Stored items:
<<<<

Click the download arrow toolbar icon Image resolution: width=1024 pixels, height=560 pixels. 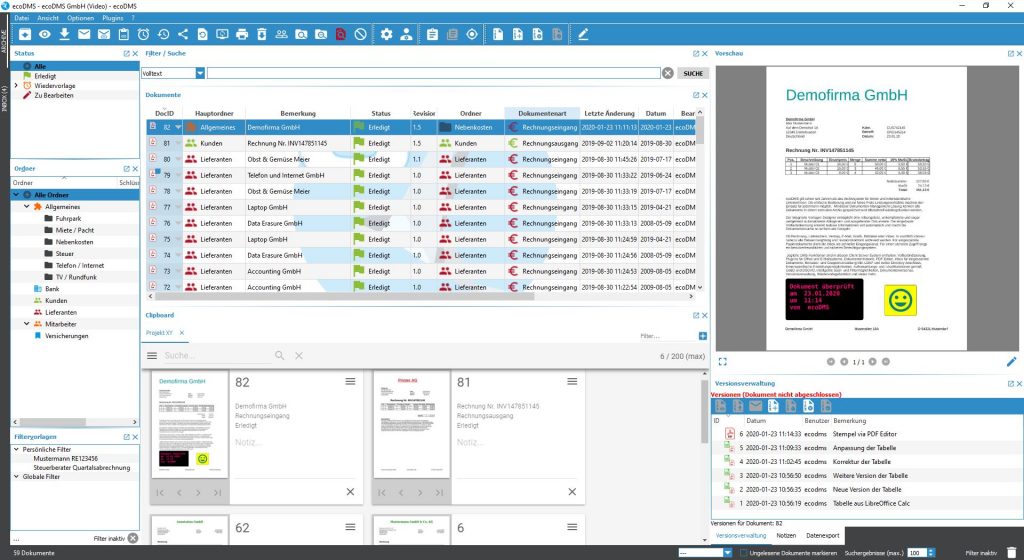(64, 35)
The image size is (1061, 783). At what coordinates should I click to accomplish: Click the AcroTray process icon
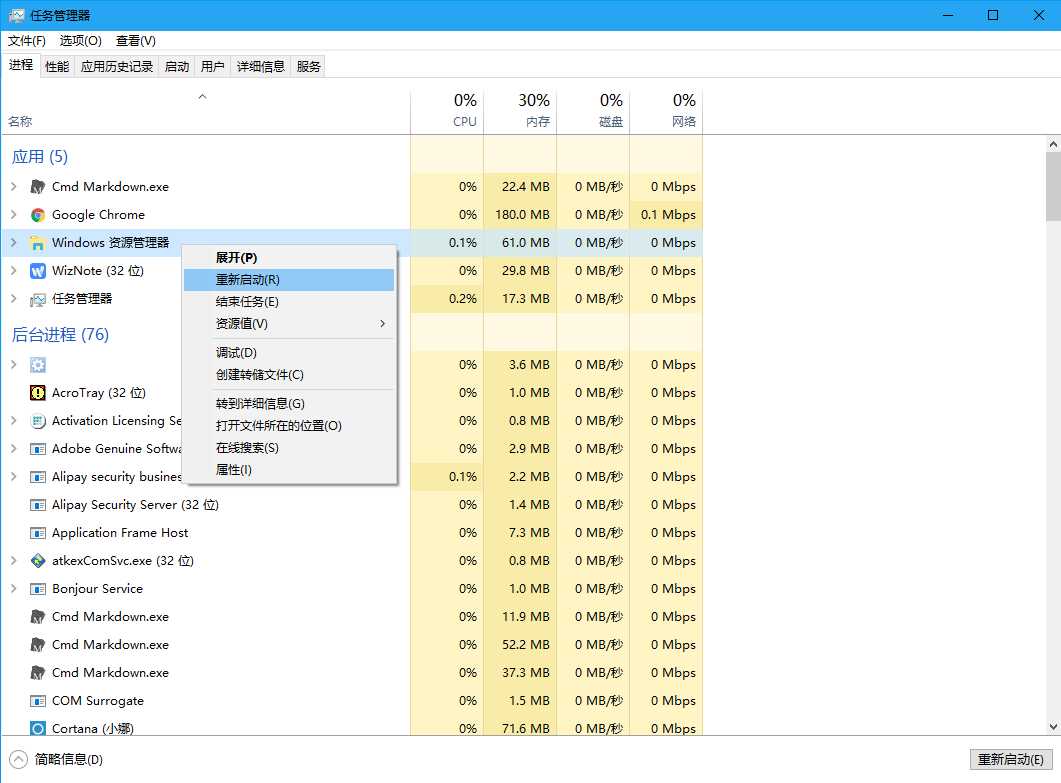(x=38, y=393)
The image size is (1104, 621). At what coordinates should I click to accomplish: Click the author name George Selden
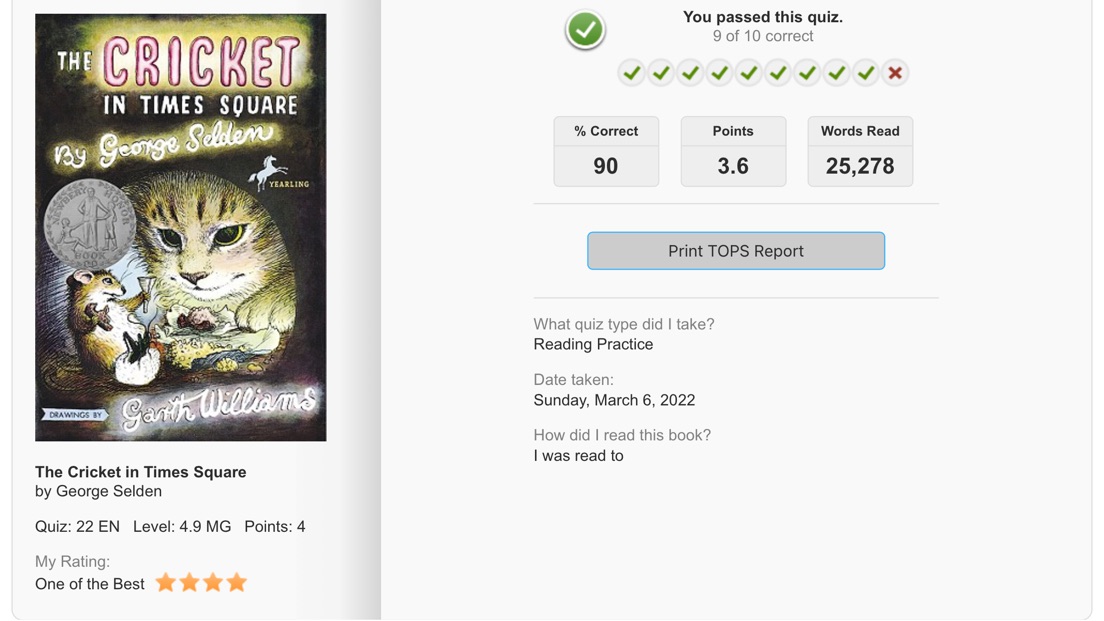coord(108,491)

>>>>

» **EXERCISE**:
Copy exactly the lines that run from the line containing "The image size is (1104, 621)." to the end of the data, keeping both end lines and dropping every picture.

» **SOLUTION FOR THIS EXERCISE**:
The image size is (1104, 621). At what coordinates should I click to accomplish: Click the author name George Selden
coord(108,491)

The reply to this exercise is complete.